In ancient Greek legend and folklore, Phayllus (Φάυλλος) is a man from Oetaea who stole the cursed necklace of Harmonia from the temple of Athena to gift his mistress. The necklace then brought immense suffering to the woman, its last known owner, and her family. He seems to be a mythologized account of the Phocian strategos Phayllus who lived in the fourth century BC, who rewarded his allies with treasures taken from Delphi.

== Biography ==
The historical Phayllus was a Phocian strategos, who took seven thousand soldiers to support Lycophron against Philip II of Macedonia during the Third Sacred War in 353 BC, but was defeated. When his brother Onomarchus died, he became supreme commander over the Phocians and repelled Philip from Thermopylae with the help of the Spartans, Athenians, Achaeans and mercenaries; he rewarded them with treasures and gold taken from the temples at Delphi. He further suffered defeats at Orchomenus, Cephisus and Coronea. Eventually he died of an illness after assaulting Naryca.

== The legend ==
=== The necklace ===
The necklace of Harmonia, the daughter of Ares and Aphrodite, was a jewel of gold, enchanted to bring peril to its owners, crafted and given to her by the god Hephaestus, who wanted to take revenge for her mother's infidelity against him. Eriphyle, bribed with it by Polyneices, a descendant of Harmonia, convinced her husband Amphiaraus to take part in the war against Thebes where he perished. Their son Alcmaeon killed Eriphyle in anger, and eventually he was killed himself by his wife Alphesiboea's brothers for leaving her for another woman. Alcmaeon's sons killed their father's murderers and dedicated the necklace to Delphi.

=== Phayllus ===
Phayllus desired a married woman, the wife of Ariston, an Oetaean commander, and sent many envoys to her with promises of gold and silver if she should have him, and that she might ask anything she desired from him. Ariston's wife replied then that what she wanted was the notorious cursed necklace of Harmonia, which was kept in the sanctuary of Athena Pronaea in Delphi at the time after the murders of Eriphyle and Alcmaeon. Phayllus agreed and then looted the offerings at Delphi, the necklace among them, and offered it to his mistress who wore it for some time and achieved much fame for that. But the curse's ill fortune befell her as well, and eventually either the eldest or the youngest son of the family, who disliked his mother, succumbed to madness and set the entire house ablaze, burning everyone alive in it.
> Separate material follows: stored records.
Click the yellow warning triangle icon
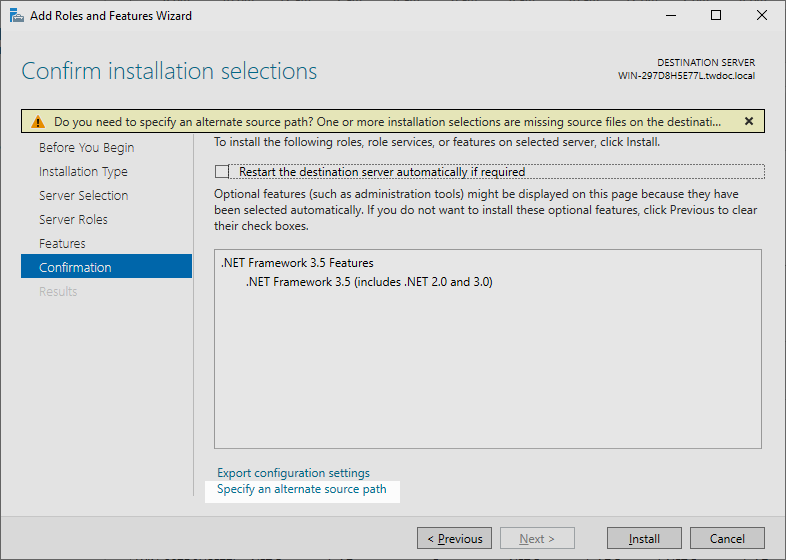This screenshot has height=560, width=786. 38,122
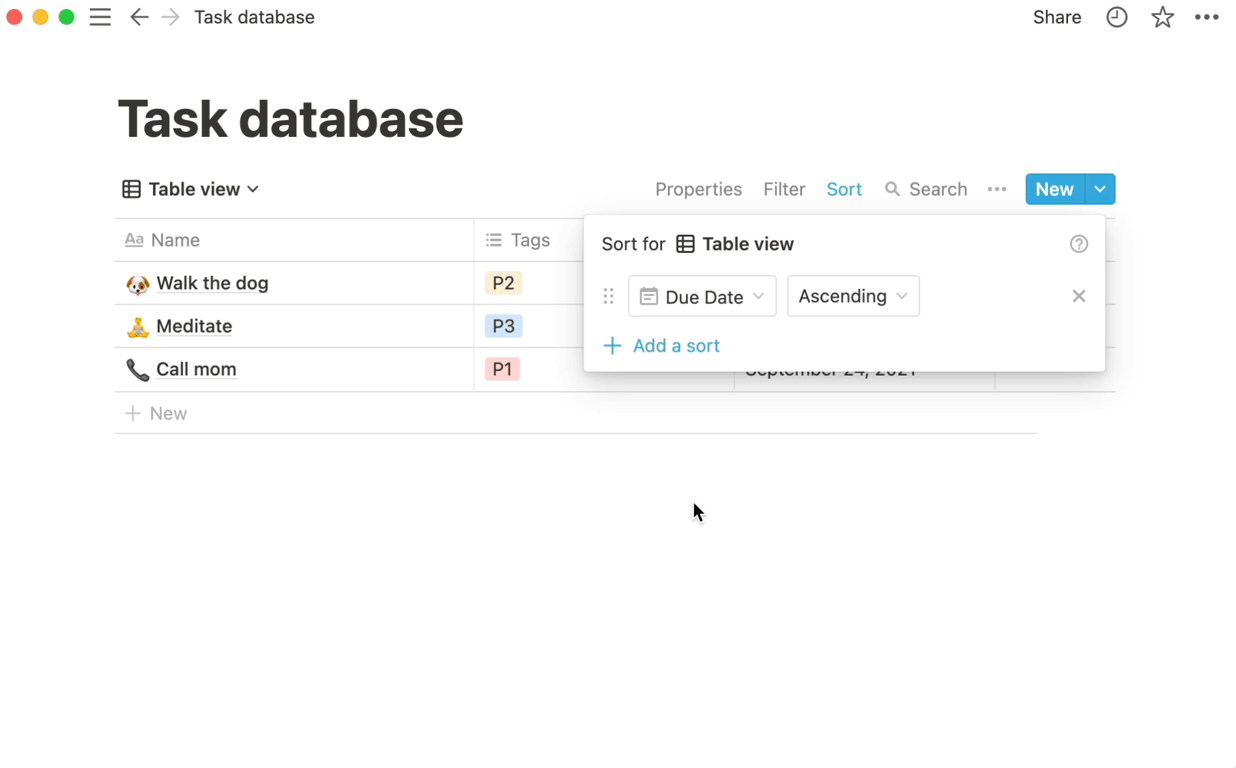This screenshot has height=768, width=1236.
Task: Open database view options ellipsis
Action: click(x=996, y=189)
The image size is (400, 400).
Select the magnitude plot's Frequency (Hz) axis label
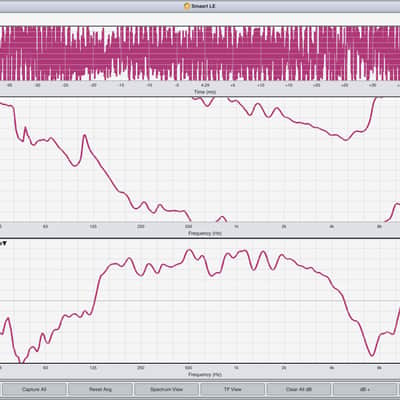pyautogui.click(x=205, y=374)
In one variation of the tale, the man who stole the necklace is not Phayllus but Ariston himself to please his wife. Unlike Phayllus, Ariston took the jewels from the temple with the permission of the local rulers.

== See also ==

- Brísingamen
- Alexander the Great in legend
- King Arthur

== Bibliography ==
- Diodorus Siculus, Library of History, Volume IV-VIII: Books 9-17, translated by C. H. Oldfather, Loeb Classical Library No. 341. Cambridge, Massachusetts, Harvard University Press, 1939. Online version at the Perseus Digital Library.
- Hornblower, Simon (2012). "The Oxford Classical Dictionary"
- Parthenius of Nicaea, Love Romances, translated by Sir Stephen Gaselee (1882–1943), Loeb Classical Library, 1916. Online version at topos text.
- Plutarch, Moralia, translated from the Greek by several hands. Corrected and revised by. William W. Goodwin, PH. D. Boston. Little, Brown, and Company. Cambridge. Press Of John Wilson and son. 1874. 4. Online version at Perseus Digital Library.
- Roman, Luke (2010). "Encyclopedia of Greek and Roman Mythology"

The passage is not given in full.